Job Strain -- Attributable Depression: Contribution to Health Inequalities
Background: The broad aim of this study was to assess the contribution of job strain to mental health inequalities by (a) estimating the proportion of depression attributable to job strain (low control and high demand jobs), (b) assessing variation in attributable risk by occupational skill level, and (c) comparing numbers of job strain–attributable depression cases to numbers of compensated 'mental stress' claims.
Methods: Standard population attributable risk (PAR) methods were used to estimate the proportion of depression attributable to job strain. An adjusted Odds Ratio (OR) of 1.82 for job strain in relation to depression was obtained from a recently published meta-analysis and combined with exposure prevalence data from the Australian state of Victoria. Job strain exposure prevalence was determined from a 2003 population-based telephone survey of working Victorians (n = 1101, 66% response rate) using validated measures of job control (9 items, Cronbach's alpha = 0.80) and psychological demands (3 items, Cronbach's alpha = 0.66). Estimates of absolute numbers of prevalent cases of depression and successful stress-related workers' compensation claims were obtained from publicly available Australian government sources.
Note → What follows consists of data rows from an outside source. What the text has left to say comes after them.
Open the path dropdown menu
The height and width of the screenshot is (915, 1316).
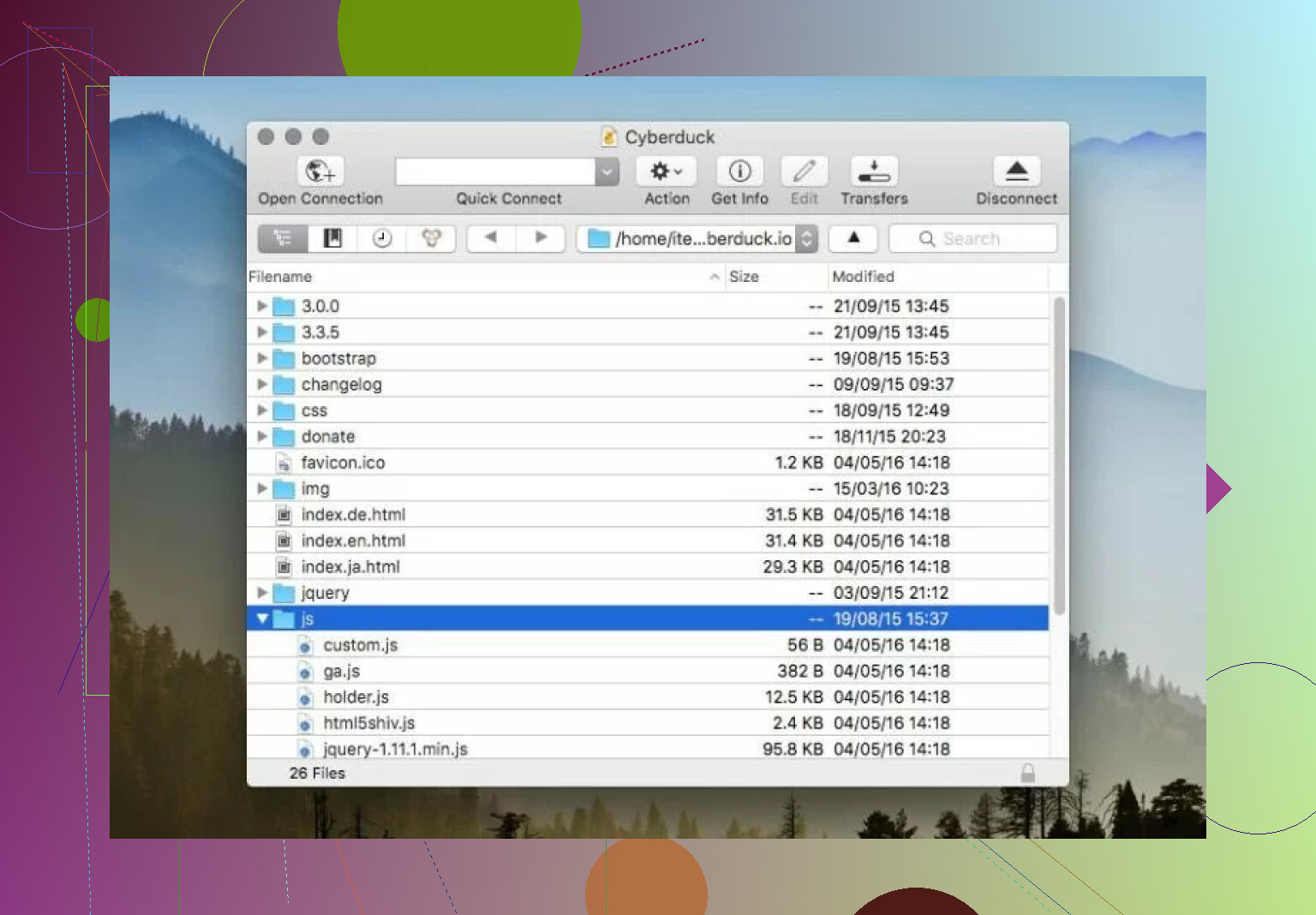pyautogui.click(x=806, y=238)
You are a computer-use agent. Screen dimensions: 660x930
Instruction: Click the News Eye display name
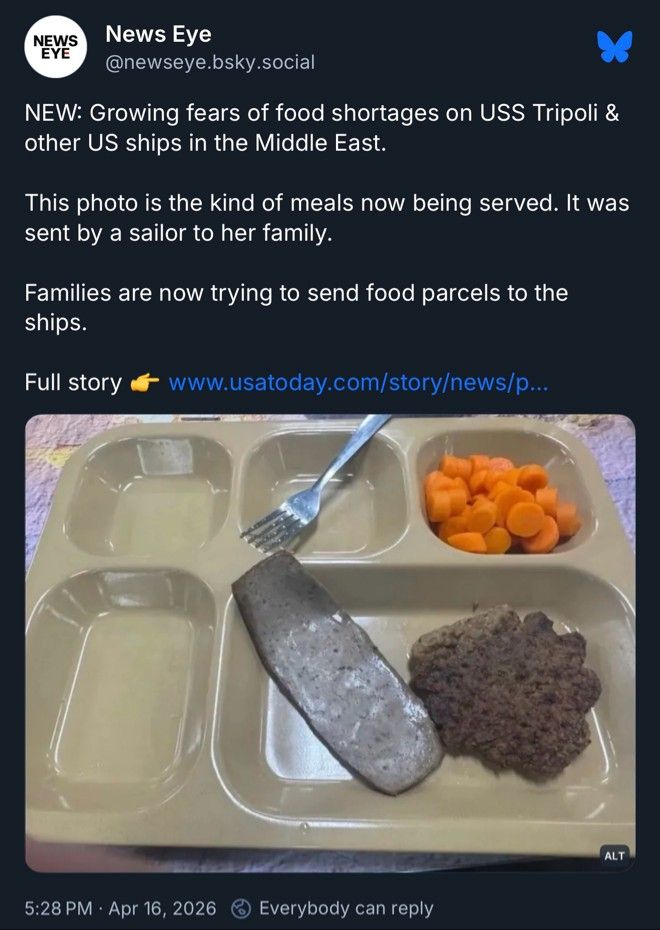(x=158, y=34)
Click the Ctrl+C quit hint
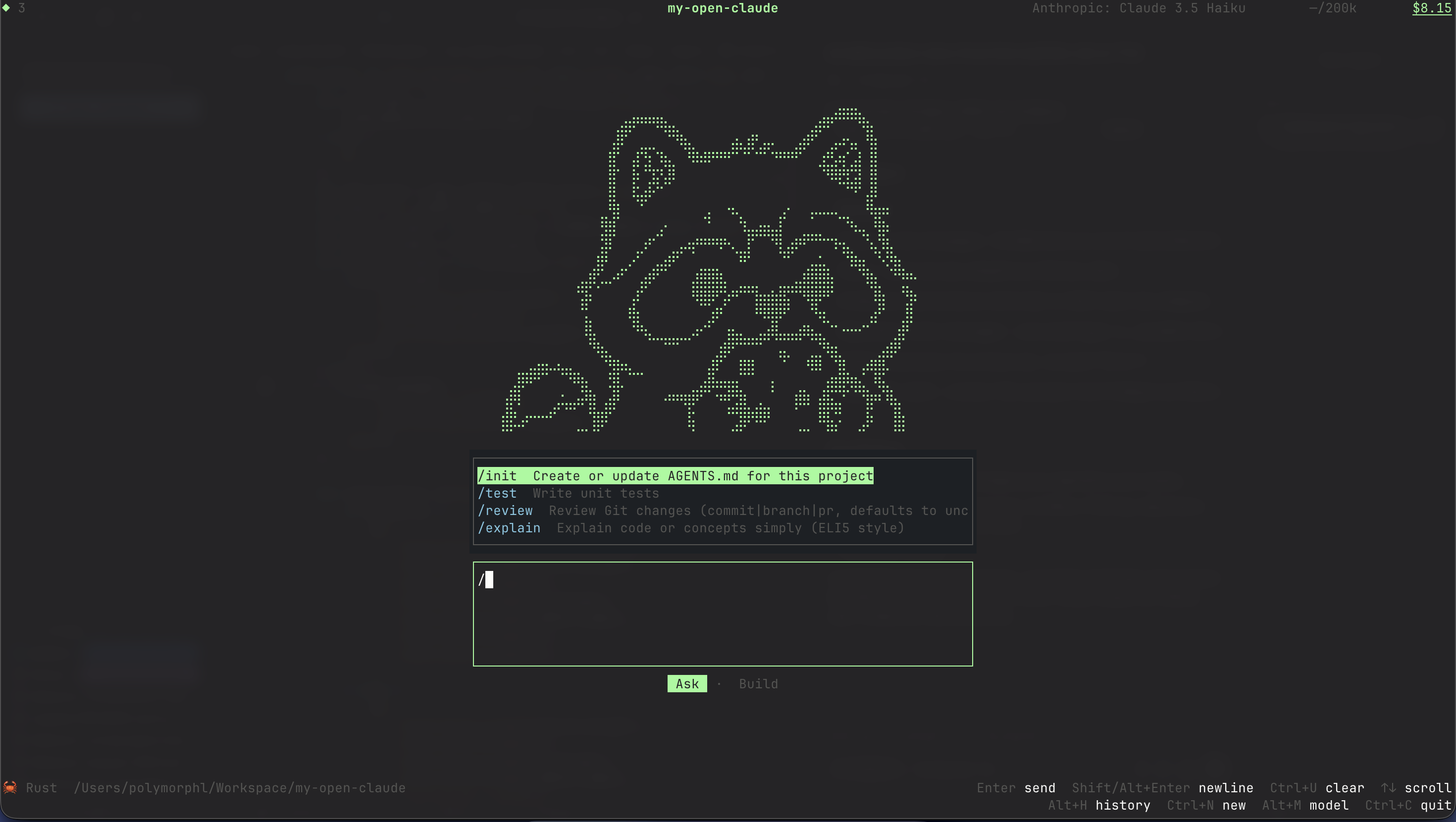Screen dimensions: 1456x822 click(x=1408, y=805)
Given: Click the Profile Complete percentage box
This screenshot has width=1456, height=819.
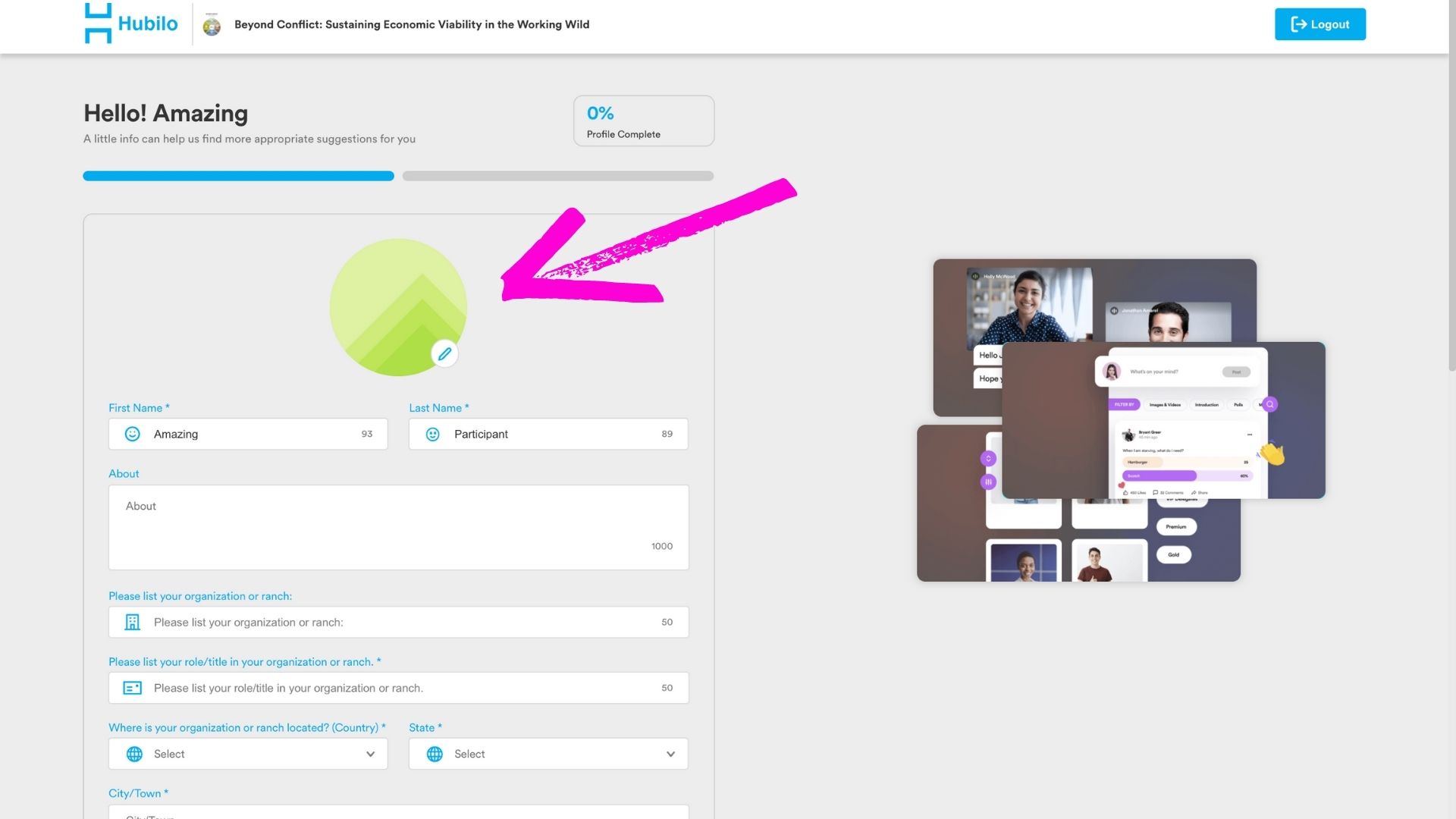Looking at the screenshot, I should (643, 121).
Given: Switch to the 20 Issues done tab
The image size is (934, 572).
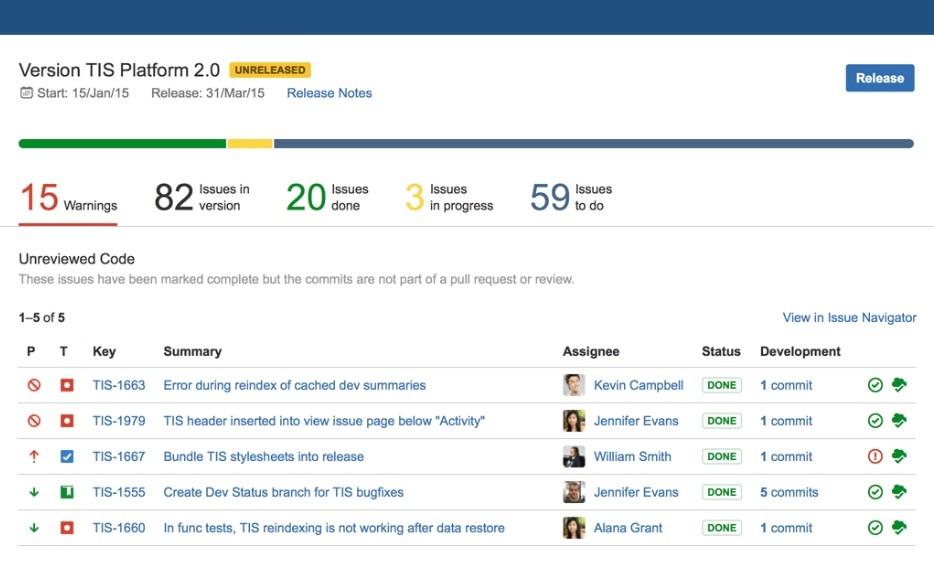Looking at the screenshot, I should 327,197.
Results: Overall job strain-population attributable risk (PAR) for depression was 13.2% for males [95% CI 1.1, 28.1] and 17.2% [95% CI 1.5, 34.9] for females. There was a clear gradient of increasing PAR with decreasing occupational skill level. Estimation of job strain–attributable cases (21,437) versus "mental stress" compensation claims (696) suggest that claims statistics underestimate job strain–attributable depression by roughly 30-fold.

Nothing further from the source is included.